**Task requirements:**
Please retype the records below exactly, from the first line down to and including the line with "Task: Click the Registration".

**Materials provided:**

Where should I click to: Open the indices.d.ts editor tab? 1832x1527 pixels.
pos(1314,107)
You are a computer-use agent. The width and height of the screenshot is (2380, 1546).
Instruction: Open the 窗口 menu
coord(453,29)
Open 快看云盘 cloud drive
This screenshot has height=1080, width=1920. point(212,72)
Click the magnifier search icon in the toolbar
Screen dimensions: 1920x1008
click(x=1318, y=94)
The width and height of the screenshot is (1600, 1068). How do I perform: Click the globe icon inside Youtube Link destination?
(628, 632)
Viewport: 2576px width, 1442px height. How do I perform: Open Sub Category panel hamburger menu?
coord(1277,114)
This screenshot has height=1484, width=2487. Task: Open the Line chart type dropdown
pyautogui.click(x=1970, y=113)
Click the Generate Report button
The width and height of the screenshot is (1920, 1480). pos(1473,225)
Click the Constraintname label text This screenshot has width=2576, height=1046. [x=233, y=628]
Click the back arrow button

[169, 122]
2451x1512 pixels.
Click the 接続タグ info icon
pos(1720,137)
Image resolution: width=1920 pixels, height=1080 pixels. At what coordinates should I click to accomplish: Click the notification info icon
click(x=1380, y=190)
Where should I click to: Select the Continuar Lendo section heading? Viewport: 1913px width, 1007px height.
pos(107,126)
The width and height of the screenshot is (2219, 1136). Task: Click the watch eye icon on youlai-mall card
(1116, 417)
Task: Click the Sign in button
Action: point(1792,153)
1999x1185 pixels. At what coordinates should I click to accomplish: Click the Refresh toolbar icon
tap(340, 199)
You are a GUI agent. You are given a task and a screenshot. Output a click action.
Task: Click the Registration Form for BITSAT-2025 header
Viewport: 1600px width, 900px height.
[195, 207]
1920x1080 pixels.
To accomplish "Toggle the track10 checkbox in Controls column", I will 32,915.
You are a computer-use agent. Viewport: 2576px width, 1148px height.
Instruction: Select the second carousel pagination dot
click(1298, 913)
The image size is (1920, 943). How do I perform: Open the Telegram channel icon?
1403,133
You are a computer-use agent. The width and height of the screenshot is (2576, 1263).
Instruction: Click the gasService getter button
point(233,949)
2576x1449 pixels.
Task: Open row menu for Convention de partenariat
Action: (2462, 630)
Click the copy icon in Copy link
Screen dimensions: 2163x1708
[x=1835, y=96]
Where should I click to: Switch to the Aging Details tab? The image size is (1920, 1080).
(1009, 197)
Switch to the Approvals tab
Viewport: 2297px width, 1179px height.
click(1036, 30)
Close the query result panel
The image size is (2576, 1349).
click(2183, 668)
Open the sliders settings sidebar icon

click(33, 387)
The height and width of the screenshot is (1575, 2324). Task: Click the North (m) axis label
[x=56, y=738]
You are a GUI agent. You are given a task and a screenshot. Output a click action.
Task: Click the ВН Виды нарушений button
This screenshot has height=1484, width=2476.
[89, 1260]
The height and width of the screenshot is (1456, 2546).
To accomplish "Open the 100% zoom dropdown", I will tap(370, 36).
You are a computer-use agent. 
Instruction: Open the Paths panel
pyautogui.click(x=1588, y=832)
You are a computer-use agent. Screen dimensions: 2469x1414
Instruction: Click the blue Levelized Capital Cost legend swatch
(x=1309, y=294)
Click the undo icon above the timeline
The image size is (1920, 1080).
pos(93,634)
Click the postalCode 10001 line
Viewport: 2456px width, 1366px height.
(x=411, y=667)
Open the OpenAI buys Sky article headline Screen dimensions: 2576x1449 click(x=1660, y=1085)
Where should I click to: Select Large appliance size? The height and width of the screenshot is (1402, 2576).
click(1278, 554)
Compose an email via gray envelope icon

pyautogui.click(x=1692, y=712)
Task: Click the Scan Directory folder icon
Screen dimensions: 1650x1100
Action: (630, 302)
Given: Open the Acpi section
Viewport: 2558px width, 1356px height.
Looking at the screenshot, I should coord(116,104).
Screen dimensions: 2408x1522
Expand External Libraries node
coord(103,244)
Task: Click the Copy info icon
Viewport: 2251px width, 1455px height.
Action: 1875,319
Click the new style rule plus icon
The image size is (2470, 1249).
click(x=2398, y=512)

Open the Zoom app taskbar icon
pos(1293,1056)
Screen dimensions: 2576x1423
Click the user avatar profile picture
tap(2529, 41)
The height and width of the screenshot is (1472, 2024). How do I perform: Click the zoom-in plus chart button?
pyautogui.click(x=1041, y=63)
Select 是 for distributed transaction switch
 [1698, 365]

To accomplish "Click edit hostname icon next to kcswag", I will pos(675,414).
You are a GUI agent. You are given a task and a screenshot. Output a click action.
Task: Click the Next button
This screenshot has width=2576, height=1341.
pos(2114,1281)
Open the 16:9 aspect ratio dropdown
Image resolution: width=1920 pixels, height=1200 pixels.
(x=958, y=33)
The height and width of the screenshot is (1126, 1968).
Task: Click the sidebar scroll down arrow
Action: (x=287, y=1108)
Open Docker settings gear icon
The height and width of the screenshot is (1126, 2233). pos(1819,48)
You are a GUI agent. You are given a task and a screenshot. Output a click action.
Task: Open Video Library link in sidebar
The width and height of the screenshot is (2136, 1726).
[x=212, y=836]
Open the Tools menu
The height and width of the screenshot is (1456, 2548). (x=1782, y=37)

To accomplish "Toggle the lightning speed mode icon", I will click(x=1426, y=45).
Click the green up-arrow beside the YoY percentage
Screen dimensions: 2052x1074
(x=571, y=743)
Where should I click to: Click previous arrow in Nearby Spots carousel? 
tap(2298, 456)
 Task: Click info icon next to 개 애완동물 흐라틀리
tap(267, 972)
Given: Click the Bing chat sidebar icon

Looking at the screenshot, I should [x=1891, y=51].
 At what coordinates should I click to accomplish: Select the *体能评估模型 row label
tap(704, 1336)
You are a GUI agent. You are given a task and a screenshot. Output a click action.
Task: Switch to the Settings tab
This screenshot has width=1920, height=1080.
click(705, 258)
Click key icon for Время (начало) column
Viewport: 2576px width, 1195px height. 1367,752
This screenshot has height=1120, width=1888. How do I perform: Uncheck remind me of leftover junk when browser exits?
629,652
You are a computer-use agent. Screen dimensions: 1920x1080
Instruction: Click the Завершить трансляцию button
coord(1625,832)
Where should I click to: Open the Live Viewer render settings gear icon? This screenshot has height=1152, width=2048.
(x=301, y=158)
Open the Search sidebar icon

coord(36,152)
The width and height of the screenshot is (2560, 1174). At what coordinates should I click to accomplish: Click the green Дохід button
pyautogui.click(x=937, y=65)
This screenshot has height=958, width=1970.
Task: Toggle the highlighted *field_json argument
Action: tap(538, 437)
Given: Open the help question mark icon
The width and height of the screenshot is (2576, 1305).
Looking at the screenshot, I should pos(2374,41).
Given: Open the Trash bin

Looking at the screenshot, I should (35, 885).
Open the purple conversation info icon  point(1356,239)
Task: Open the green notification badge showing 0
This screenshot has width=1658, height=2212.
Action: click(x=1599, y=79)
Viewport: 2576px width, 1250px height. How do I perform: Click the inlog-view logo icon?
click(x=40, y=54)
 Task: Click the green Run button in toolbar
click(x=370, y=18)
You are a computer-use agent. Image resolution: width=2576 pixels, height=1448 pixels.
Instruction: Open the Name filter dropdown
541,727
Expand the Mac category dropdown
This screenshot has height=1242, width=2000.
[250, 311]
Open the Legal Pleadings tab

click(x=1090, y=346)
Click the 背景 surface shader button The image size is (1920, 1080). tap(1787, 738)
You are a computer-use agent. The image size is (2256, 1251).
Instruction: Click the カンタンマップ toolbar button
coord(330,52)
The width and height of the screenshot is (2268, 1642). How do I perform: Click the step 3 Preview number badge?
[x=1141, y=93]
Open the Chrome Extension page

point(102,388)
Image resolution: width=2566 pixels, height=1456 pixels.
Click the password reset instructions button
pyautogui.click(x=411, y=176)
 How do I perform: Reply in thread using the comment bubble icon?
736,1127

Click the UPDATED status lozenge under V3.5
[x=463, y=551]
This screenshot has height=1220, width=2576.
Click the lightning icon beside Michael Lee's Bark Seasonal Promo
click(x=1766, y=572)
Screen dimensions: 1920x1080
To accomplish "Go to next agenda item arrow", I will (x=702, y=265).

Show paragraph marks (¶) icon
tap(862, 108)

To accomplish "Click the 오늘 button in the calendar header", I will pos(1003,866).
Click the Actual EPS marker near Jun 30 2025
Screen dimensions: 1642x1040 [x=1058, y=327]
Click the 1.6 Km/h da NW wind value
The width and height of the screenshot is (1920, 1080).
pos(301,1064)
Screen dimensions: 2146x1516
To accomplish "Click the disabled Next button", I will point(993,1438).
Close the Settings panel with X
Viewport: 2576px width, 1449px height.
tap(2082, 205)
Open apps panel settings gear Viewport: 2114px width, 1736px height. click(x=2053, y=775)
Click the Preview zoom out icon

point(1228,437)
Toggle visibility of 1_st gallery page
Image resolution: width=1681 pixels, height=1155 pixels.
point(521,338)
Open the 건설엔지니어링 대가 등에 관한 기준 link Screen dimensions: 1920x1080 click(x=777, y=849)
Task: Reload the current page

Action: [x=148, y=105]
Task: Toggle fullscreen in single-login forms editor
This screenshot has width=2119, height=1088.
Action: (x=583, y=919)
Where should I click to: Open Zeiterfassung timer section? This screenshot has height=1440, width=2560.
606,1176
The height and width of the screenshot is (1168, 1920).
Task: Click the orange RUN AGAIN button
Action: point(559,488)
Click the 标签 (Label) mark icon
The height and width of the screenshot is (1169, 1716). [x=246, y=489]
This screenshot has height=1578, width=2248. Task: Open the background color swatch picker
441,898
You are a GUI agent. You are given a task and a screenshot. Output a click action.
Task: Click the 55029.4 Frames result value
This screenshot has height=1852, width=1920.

**Your response:**
Where should I click to: Open the indices.d.ts editor tab? 1832x1527 pixels.
pos(1314,107)
You are a computer-use agent. The width and height of the screenshot is (2380, 1546).
Instruction: Open the 窗口 menu
coord(453,29)
Open 快看云盘 cloud drive
This screenshot has height=1080, width=1920. point(212,72)
Click the magnifier search icon in the toolbar
Screen dimensions: 1920x1008
click(x=1318, y=94)
The width and height of the screenshot is (1600, 1068). How do I perform: Click the globe icon inside Youtube Link destination?
(628, 632)
Viewport: 2576px width, 1442px height. How do I perform: Open Sub Category panel hamburger menu?
coord(1277,114)
This screenshot has height=1484, width=2487. Task: Open the Line chart type dropdown
pyautogui.click(x=1970, y=113)
Click the Generate Report button
The width and height of the screenshot is (1920, 1480). pos(1473,225)
Click the Constraintname label text This screenshot has width=2576, height=1046. [x=233, y=628]
Click the back arrow button

[169, 122]
2451x1512 pixels.
Click the 接続タグ info icon
pos(1720,137)
Image resolution: width=1920 pixels, height=1080 pixels. At what coordinates should I click to accomplish: Click the notification info icon
click(x=1380, y=190)
Where should I click to: Select the Continuar Lendo section heading? Viewport: 1913px width, 1007px height.
pos(107,126)
The width and height of the screenshot is (2219, 1136). Task: Click the watch eye icon on youlai-mall card
(1116, 417)
Task: Click the Sign in button
Action: point(1792,153)
1999x1185 pixels. At what coordinates should I click to accomplish: Click the Refresh toolbar icon
tap(340, 199)
You are a GUI agent. You are given a task and a screenshot. Output a click action.
Task: Click the Registration Form for BITSAT-2025 header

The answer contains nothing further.